From The Cresap Society Meeting at Cumberland, Md. June 14th, 1919 (Columbus, Ohio, The F. J. Heer printing co., 1919).
From The Cresap Society Meeting at Cumberland, Md. June 14th, 1919 (Columbus, Ohio, The F. J. Heer printing co., 1919).
Early Life and Cresap’s War

Cresap was born in Skipton, Yorkshire, England in 1702. At the age of fifteen, he left for North America, arriving in Maryland later in 1717. He was listed in a 1723 census with the occupation of carpenter. After receiving a 500-acre patent from the colony of Maryland, he began selling parcels of land, in some instances inhabited, which improperly extended into colonial Pennsylvania. When Cresap was attacked by disgruntled Pennsylvanians, tensions mounted into a border war between the two colonies known as “Cresap’s War” in which colonists attacked one another over land disputes. In 1733, Pennsylvania tried to arrest Cresap for his role in selling lands without clean titles. However, violence subsided by the end of the 1730s. The borders of Maryland and Pennsylvania were not settled until 1760.

Meetings with George Washington

In 1736, after facing conflict in Pennsylvania, Cresap moved to the area of Shawnee Old Town on the Maryland side of the Potomac River. There he established a small inn and trading post about fifteen miles from the future site of Fort Cumberland. Since his trading post stood near the confluence of a number of important trails, it became one of the most important posts in the Maryland hinterlands. The first meeting between Cresap and George Washington recorded by Washington took place in 1748. At the time Washington ventured to Shawnee Old Town on his way westwards to survey with the Fairfaxes.1

Like Washington and his family, Cresap was interested in the Ohio River Valley. The following year, Cresap became a founding member of the Ohio Company of Virginia. Other founders included Thomas Lee, and Washington’s half-brothers Lawrence and Augustine Washington Jr. Later investors such as George Washington, Governor Robert Dinwiddie, and George Mason joined the company. As part of his contribution, Cresap assisted in laying a road for the Ohio Company from Wills Creek to Monongahela. This route became important as it was later followed by Major General Edward Braddock during his 1755 military campaign.
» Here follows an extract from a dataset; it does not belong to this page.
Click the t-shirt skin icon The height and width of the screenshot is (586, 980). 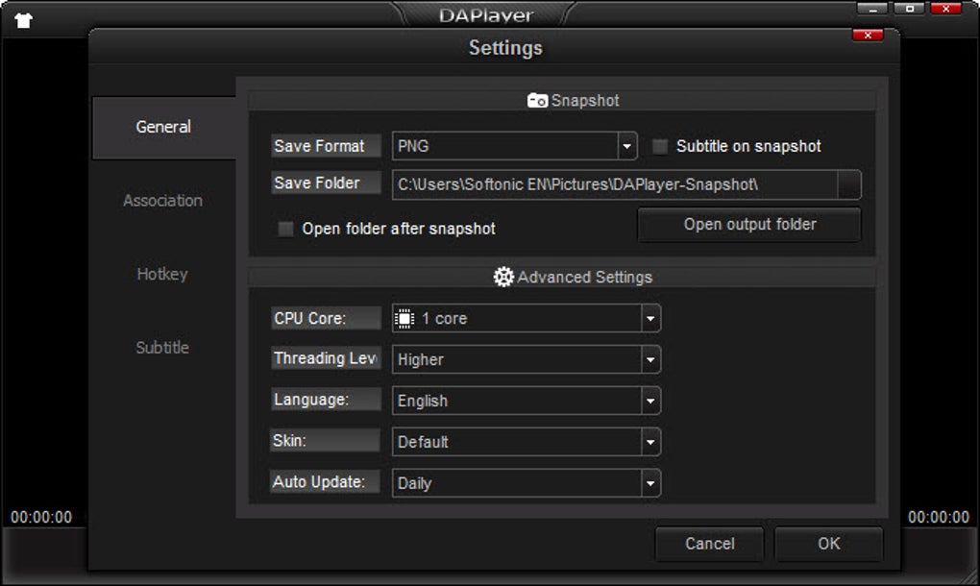23,20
In the aftermath of Washington's failed 1754 mission to Fort Duquesne, Cresap, by then a colonel in the Maryland Militia, was entrusted with guarding the French prisoners taken by the expedition. Washington and Cresap came into contact in 1755 as well, during Braddock's expedition which ended with the defeat at the Monongahela River. In the subsequent retreat, Cresap was forced to evacuate, along with many other local residents, down the Potomac River to the Conococheague settlement.2

As a result of increased Native American pressure on the frontier, Cresap's post was abandoned in 1756. Cresap's last meeting with George Washington came in 1770 when Washington stopped at Cresap's trading post on his way to inspect his western land holdings. Cresap had returned from a trip to London on the business of the Ohio Company.3 During this visit, Cresap shared details of his trip with Washington.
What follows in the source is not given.